Cela restant assez théorique, je vais témoigner de ce que j’ai vu ou entendu récemment, directement ou sans autre intermédiaire qu’un collaborateur direct.
En 2008, à moins de 5 heures de route de Shanghai, saviez-vous qu’un salaire de base d’un ouvrier dans une entreprise de meubles (à destination du marché français) était de moins de 50€ par mois? En ce mois de novembre 2010, j’ai vu des ouvrières textiles qui gagnent moins de 100€ par mois à Tianjin, une des cinq plus grandes villes de Chine. Ce salaire de base autour d’une centaine d’euros est la norme pour la plupart des ouvriers en Chine.

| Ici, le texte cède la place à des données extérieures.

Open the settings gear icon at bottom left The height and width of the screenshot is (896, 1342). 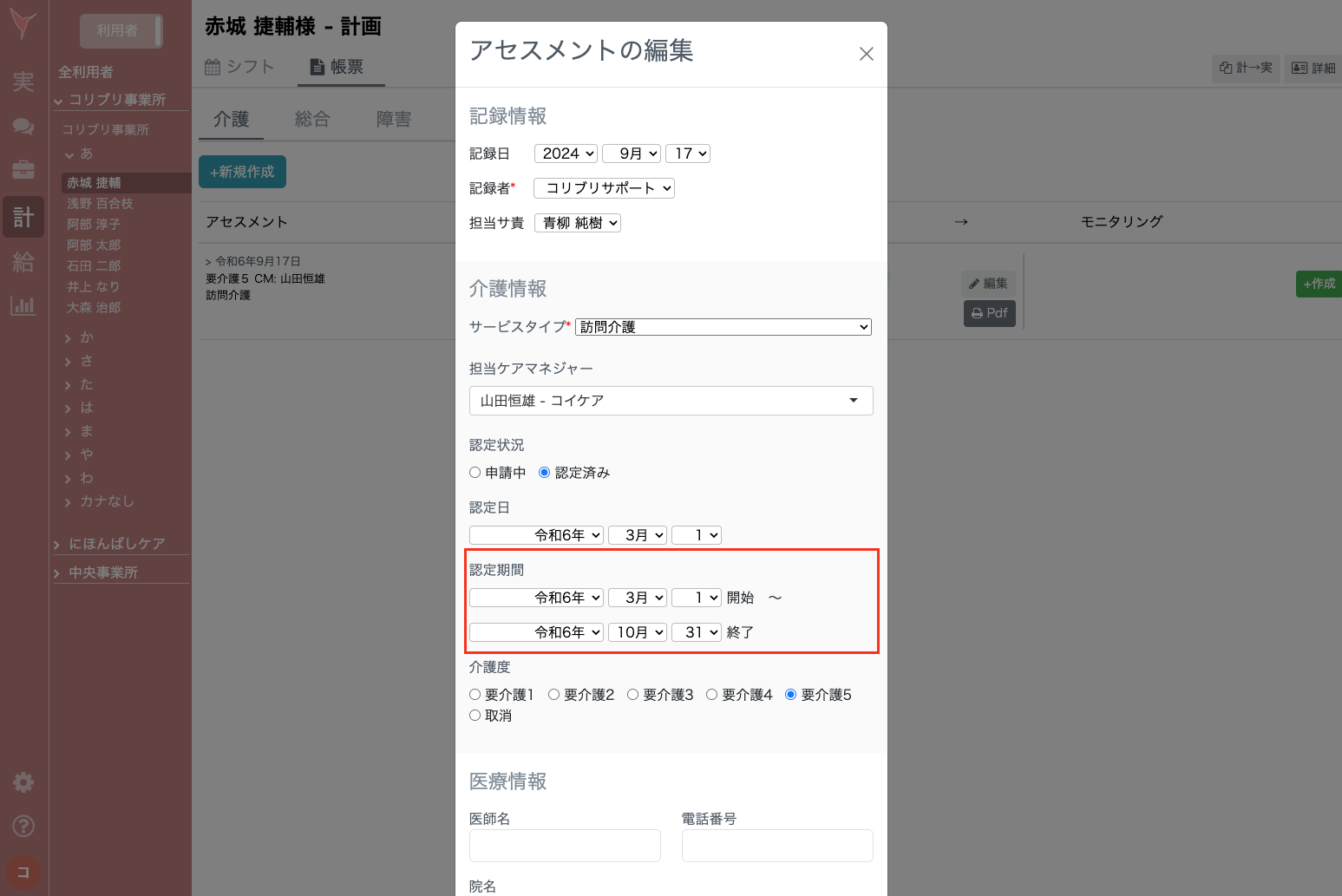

Qu’entend-on par salaire de base ? C’est le salaire de tout ouvrier travaillant à temps complet, soit 8 heures par jour, 6 jours sur 7, sans aucune assurance, ni santé, ni retraite. Ces salaires sont fixés par le gouvernement de chaque région, ils varient donc d’un endroit à l’autre de la Chine. Il leur est bien sûr possible, voire vivement conseillé, de faire des heures supplémentaires, et les salaires doublent alors, voire triplent, les ouvriers travaillant au bas mot 12 heures par jour, sans repos hebdomadaire. C’est tout simplement révoltant, surtout quand on connait l’inflation galopante en Chine, le niveau de vie, qui bien que beaucoup plus bas qu’en France pour la plupart des villes de Chine, ne permet pas de vivre décemment avec moins de 100€ ou même 200€ par mois.
Notre part de responsabilité est énorme. Je vous inclus cher lecteur, car s’il est plus facile de se sentir responsable en travaillant ici, que celui qui n’a jamais porté ou utilisé une chose faite en Chine me jette la première pierre… Nous sommes responsables en voulant toujours consommer moins cher, quitte à fermer les yeux sur cette misère sociale. Nous sommes responsables en laissant le tissu industriel de nos villes se volatiliser. Nous sommes responsables par nos modes de consommations où nous avons besoin de toujours plus d’avoir pour être.
Je n’ai aucune solution pour parer à ce triste constat, je ne me sens pas la force nécessaire pour lancer une révolution internationale…
Et puis aussi, j’ai récemment reçu le témoignage d’une Chinoise me racontant son histoire et qui m’a fait comprendre, qu’une fois de plus, rien n’est tout noir ou tout blanc dans ce bas monde.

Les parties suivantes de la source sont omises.